Overview
In September 1997, Sepp Hochreiter and Jürgen Schmidhuber published a paper titled “Long Short-Term Memory” in the journal Neural Computation. The paper introduced LSTM (Long Short-Term Memory) — a recurrent neural network architecture designed to learn long-range dependencies in sequential data, solving the fundamental vanishing gradient problem that had made standard RNNs ineffective for anything beyond very short sequences.
The paper was rejected by NIPS twice before being accepted. It eventually became one of the most cited papers in all of computer science — with over 100,000 citations — powering billions of real-world applications.
The Problem It Solved
Standard RNNs trained with backpropagation through time (BPTT) suffer from the vanishing gradient problem: as the network processes longer sequences, gradients shrink exponentially, making it impossible to learn dependencies that span many timesteps.

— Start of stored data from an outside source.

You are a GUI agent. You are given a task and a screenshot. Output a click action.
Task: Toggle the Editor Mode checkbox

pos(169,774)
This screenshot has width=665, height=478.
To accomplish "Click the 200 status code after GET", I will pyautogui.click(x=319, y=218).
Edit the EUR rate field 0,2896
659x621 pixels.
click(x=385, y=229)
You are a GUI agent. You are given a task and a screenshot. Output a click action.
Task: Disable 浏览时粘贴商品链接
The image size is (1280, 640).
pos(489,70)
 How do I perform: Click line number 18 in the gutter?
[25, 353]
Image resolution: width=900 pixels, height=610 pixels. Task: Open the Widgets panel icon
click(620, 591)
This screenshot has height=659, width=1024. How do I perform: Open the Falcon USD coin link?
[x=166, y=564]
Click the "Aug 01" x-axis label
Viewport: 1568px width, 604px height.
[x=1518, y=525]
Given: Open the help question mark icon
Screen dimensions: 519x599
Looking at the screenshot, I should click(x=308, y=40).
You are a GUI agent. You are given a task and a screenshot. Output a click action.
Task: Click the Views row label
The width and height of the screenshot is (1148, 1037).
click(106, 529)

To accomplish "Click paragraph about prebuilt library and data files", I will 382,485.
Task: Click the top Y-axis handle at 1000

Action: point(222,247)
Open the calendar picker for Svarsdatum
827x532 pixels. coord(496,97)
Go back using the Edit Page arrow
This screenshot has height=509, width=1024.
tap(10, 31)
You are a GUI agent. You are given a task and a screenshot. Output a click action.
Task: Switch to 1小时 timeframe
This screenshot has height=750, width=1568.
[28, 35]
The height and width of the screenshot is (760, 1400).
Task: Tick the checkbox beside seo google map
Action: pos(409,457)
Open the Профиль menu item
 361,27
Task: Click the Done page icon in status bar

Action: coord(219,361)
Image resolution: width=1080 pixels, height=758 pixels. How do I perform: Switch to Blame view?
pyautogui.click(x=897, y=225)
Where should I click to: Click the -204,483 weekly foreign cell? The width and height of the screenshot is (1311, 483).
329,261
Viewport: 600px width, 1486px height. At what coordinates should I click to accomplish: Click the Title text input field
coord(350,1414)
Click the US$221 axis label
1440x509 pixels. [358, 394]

LSTM solved this with memory cells and gating mechanisms:
- Forget gate: decides what information to discard
- Input gate: decides what new information to store
- Output gate: decides what to output
These gates allow LSTMs to maintain information over arbitrarily long sequences.
The Delayed Recognition
LSTM found early practical use in handwriting recognition (Apple’s early PalmPilot Graffiti), mobile keyboard prediction, and speech recognition. But its transformative potential was not fully realized until:
- 2013: LSTM with deep RNNs achieved state-of-the-art in speech recognition
- 2015: Google’s voice recognition switched to LSTM-based models
- 2017: Google Translate switched to LSTM (until Transformer displaced it in 2020)
Why It Matters
LSTM is the direct ancestor of the attention mechanism. When Vaswani et al. (2017) introduced the Transformer — replacing recurrence with self-attention — the core insight of “selectively remembering and forgetting through learned gates” was carried forward. Without LSTM, the path from RNNs to modern transformers would have been far longer.